これは実際に私が体験した、決して忘れることのできない恐ろしい出来事です。今でもその記憶は鮮明で、夜になると光景がまぶたの裏に浮かんできます。
私は大学生の頃、歴史を専攻していました。その時期に、大学の他の学生たちと共に、ある古い村を訪れる機会がありました。その村は、過去に大きな悲劇があった場所として知られており、隠された呪いの話が密かに囁かれていました。
村に着いた私たちは、地元の住民が案内するツアーに参加しました。案内してくれたのは、白髪の老人で、その村に長年住んでいると言いました。老人は興味深い歴史の話をたくさんしてくれましたが、その中でも特に気になったのが、村の中央にある古い神社の話でした。その神社は幾百年も前に建立され、何か恐ろしいものを封じ込めるために建てられたという伝説がありました。
ツアーの途中、私は好奇心に駆られ、他の学生たちが興味を示さなかったその神社を一人で訪れることにしました。神社は鬱蒼とした森の中にあり、まるで時間が止まっているかのような不思議な雰囲気を醸し出していました。社殿は朽ち果て、苔むした木々に囲まれていましたが、それでもどこか神聖な感じがする場所でした。
境内に足を踏み入れると、突然、ひんやりとした風が吹いてきて、背筋がゾクっとしました。しかし、その時はただの気のせいだろうと思い、祭壇の前に立ちました。その瞬間、鳥肌が立つような奇妙な感覚に襲われました。私の脳裏にフラッシュバックのように昔の光景が次々と浮かび上がり、まるで私自身が過去の出来事を体験しているかのようでした。
戻ってから数日後、私は体調を崩し始めました。最初はただの風邪だと思っていたのですが、どうにも治らない。不気味な夢を毎夜見て、夢の中では必ずあの神社が舞台でした。夢の中で私は何度も何度も神社の中を彷徨い、帰りたいのに帰れない感覚に囚われていました。
それだけではありませんでした。現実でも、私に不吉なことが起こり始めました。周囲の人々にも見えない「何か」の気配を感じるようになり、夜中に部屋の中で誰かが歩いている音を聞くこともありました。電灯が突然消えたり、テレビが勝手についたり消えたりすることも日常茶飯事でした。
どうすればいいのか分からず、一度だけ占い師のところに行きました。そこで言われたのは、「あなたは何か強力なものを呼び起こしました。それがあなたに取り憑いている」とのこと。私は愕然としました。あの神社に行った時、何か禁忌を犯してしまったのだと直感しました。
それからというもの、日に日に私の精神状態は悪化していきました。誰かが私を見張っている気がして、息苦しさを感じることが増えました。友人たちもそんな私の異変に気づき、心配してくれるのですが、どうにも怖がらせたくなかったので、詳しいことは話せませんでした。
結局、私は大学を休学し、実家に戻ることを決めました。少しでも気を紛らわすために場所を変えようと思ったのです。実家に戻ると、母が私の顔を見て何かを察したようで、「何かあったの?」と尋ねてきました。私は全てを話す勇気はなかったけれど、一部始終を打ち明けました。
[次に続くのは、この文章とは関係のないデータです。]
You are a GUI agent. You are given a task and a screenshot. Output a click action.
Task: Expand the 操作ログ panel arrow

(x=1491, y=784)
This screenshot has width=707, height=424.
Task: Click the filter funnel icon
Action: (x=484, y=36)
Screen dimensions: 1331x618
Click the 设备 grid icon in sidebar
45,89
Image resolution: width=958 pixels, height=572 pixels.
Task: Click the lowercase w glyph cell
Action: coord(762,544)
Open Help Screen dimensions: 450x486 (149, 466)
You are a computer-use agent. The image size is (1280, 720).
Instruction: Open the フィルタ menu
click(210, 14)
驚いたことに、母は昔からそんな話を聞いていたらしく、「その神社は、行ってはいけないと子供の頃から言われていた」と教えてくれました。私がその話を聞いた時にはもう遅く、呪いが解けているとは思えませんでした。母は知り合いの霊媒師を紹介してくれると言い、私はその霊媒師の元へ行くことになりました。
霊媒師の女性は、神秘的な雰囲気を持つ人で、私の話をじっくりと聞いてくれました。そして、彼女は一言、「あなたの過去に原因がある」と告げました。私にとっては、何も思い当たる節がなく、ただただ混乱するばかりです。
その夜、再び夢を見ました。しかし、それは恐ろしい夢ではなく、親しみのある誰かが私を優しく抱きしめているものでした。翌朝、目が覚めた時、不思議と心の重荷が消え去っていることに気づきました。呪いは解けたのか、それとも一時的なものなのか分かりません。ただ、その後は二度とあの村に近づくことはしませんでした。
この体験以来、私は不思議な現象や場所には近寄らないと心に誓っています。そして、何より、過去の因縁や罪というものがどんな形で現れるか分からない恐ろしさを知りました。今でも、時折あの神社の夢を見ることがありますが、そのたびに恐れと共に、自分の中に残る何かを感じずにはいられません。